After lease expiry (or at 50% of lease time), the client unicasts a RENEW request to the same server. At 87.5% of lease time without renewal, it broadcasts a REBIND to any available server.
📝ARP cache poisoning and why ARP is unauthenticated
ARP has no authentication — any host can broadcast a gratuitous ARP claiming any IP:MAC mapping. A malicious host sends unsolicited ARP replies claiming "10.0.0.1 is at my MAC" and all hosts on the segment update their caches. Traffic intended for the gateway now goes to the attacker (ARP poisoning / ARP spoofing).
Defenses:
- Dynamic ARP Inspection (DAI): Switch validates ARP packets against a DHCP snooping binding table (IP-MAC-port mappings from observed DHCP exchanges). Packets with mismatched IPs are dropped.

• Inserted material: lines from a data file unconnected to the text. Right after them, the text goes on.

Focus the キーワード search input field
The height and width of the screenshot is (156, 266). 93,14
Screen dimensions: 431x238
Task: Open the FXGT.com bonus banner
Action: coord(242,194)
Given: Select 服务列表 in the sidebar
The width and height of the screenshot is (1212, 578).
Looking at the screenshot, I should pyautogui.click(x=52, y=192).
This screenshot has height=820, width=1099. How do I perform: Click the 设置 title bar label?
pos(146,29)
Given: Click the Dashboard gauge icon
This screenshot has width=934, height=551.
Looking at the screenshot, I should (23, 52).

- Static ARP entries: Pin critical hosts (gateways, DNS servers) with
arp -s. Won't be overwritten by gratuitous ARPs. - IPv6 uses NDP (Neighbor Discovery Protocol) instead of ARP, with SEND (Secure Neighbor Discovery) using cryptographic signatures for validation.

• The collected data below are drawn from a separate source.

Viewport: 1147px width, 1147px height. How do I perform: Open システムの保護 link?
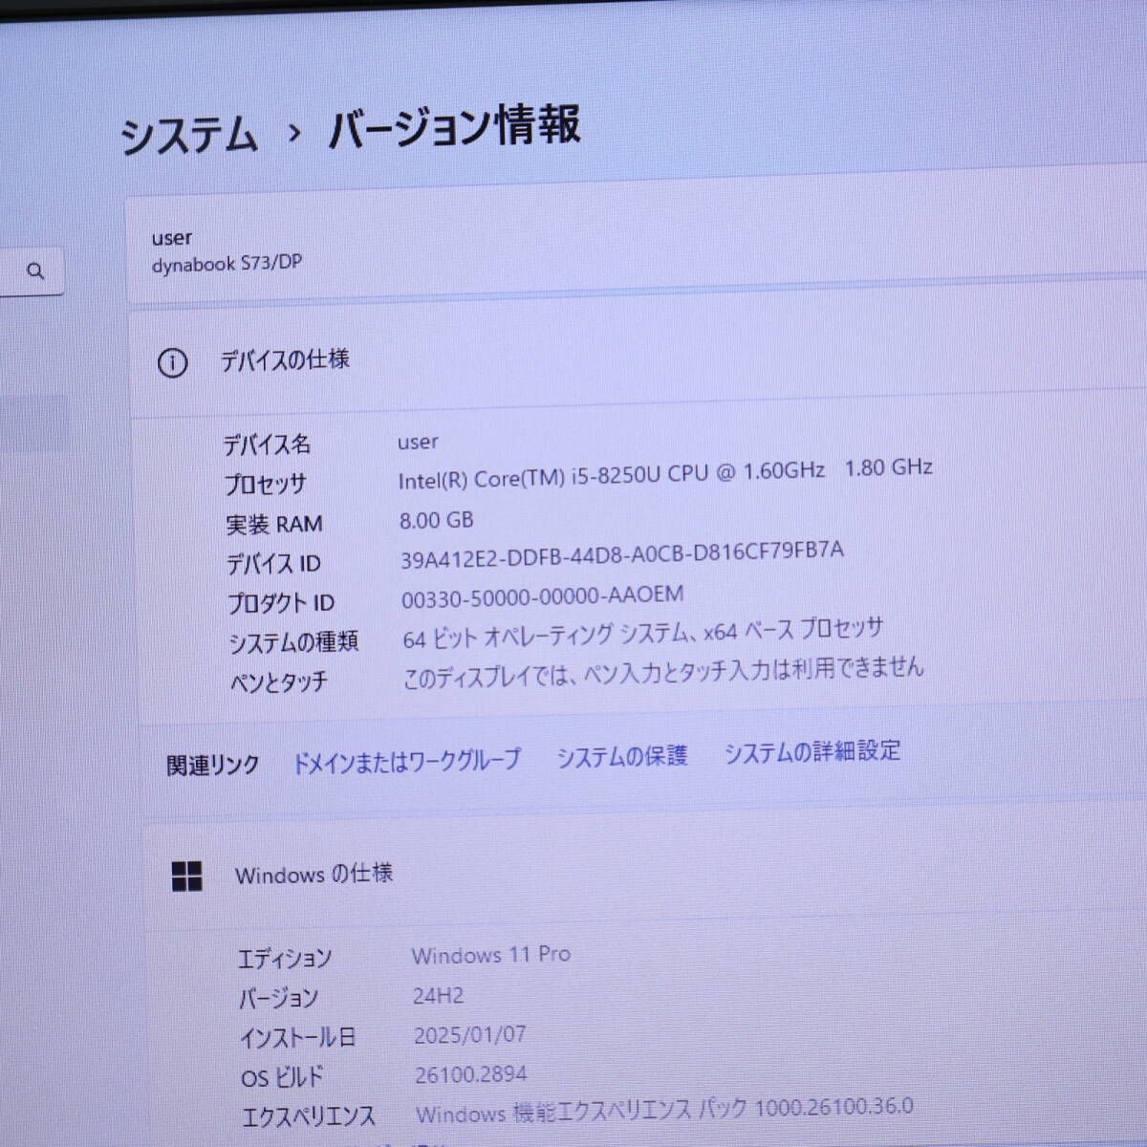coord(621,757)
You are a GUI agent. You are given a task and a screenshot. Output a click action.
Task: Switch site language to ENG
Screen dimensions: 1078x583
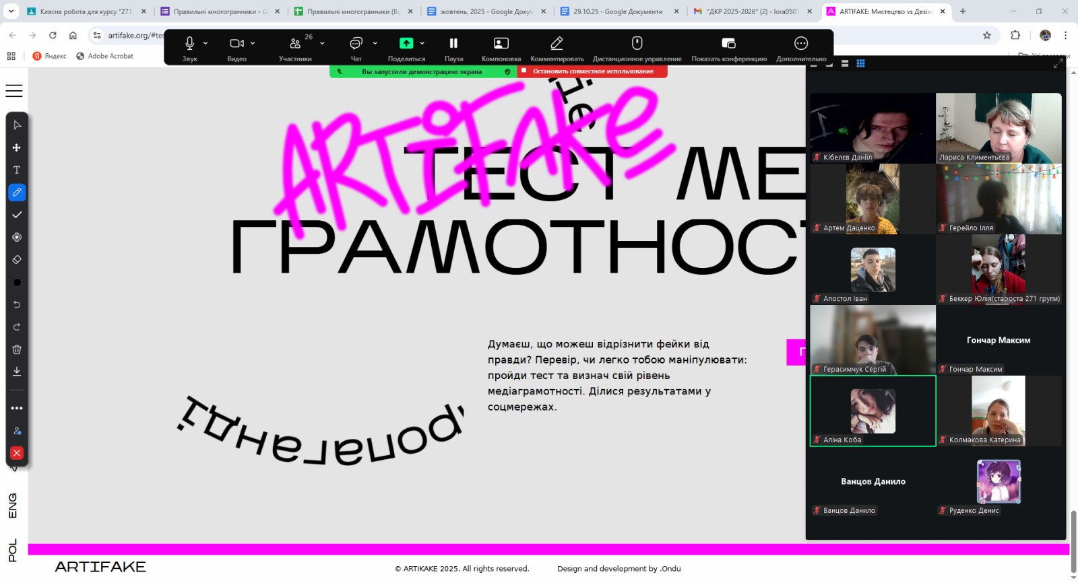click(13, 506)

A host with IP 192.168.1.5 wants to send a packet to 192.168.2.10. The host's subnet mask is /24. What does the host ARP for?
medium192.168.1.5/24 is on the 192.168.1.0/24 subnet. 192.168.2.10 is on a different subnet. The host has a default gateway of 192.168.1.1.
A192.168.2.10 — ARP for the destination IP directly
Incorrect.ARP only works within the local subnet — broadcasts don't cross routers. 192.168.2.10 is on a different /24 subnet and won't receive the ARP broadcast.B192.168.1.1 (the default gateway) — the host ARPs for the gateway's MAC, then sends the packet to the gateway for routing
Correct!The host compares the destination (192.168.2.10) with its own subnet (192.168.1.0/24) and determines the destination is off-subnet. Off-subnet packets must go through the default gateway. The host ARPs for the gateway's MAC address (192.168.1.1), builds an Ethernet frame with the gateway's MAC as destination, but the IP packet inside has destination 192.168.2.10. The gateway receives the frame, looks at the IP destination, and routes the packet toward 192.168.2.10 on the correct interface.C255.255.255.255 — broadcast ARP to find any host that knows the route
Incorrect.ARP queries are broadcast to find a specific IP's MAC address. Broadcast address 255.255.255.255 is used by DHCP for different purposes. ARP broadcasts are to all hosts on the local segment, not to a specific broadcast address.DNeither — the host sends the packet directly using the destination IP without ARP
Incorrect.IP packets must be encapsulated in link-layer frames to be transmitted. The frame requires a destination MAC address. ARP is how the host finds the MAC for the next hop.
Hint:When a destination is off-subnet, where does the packet go first? What MAC address does the host need to build the Ethernet frame?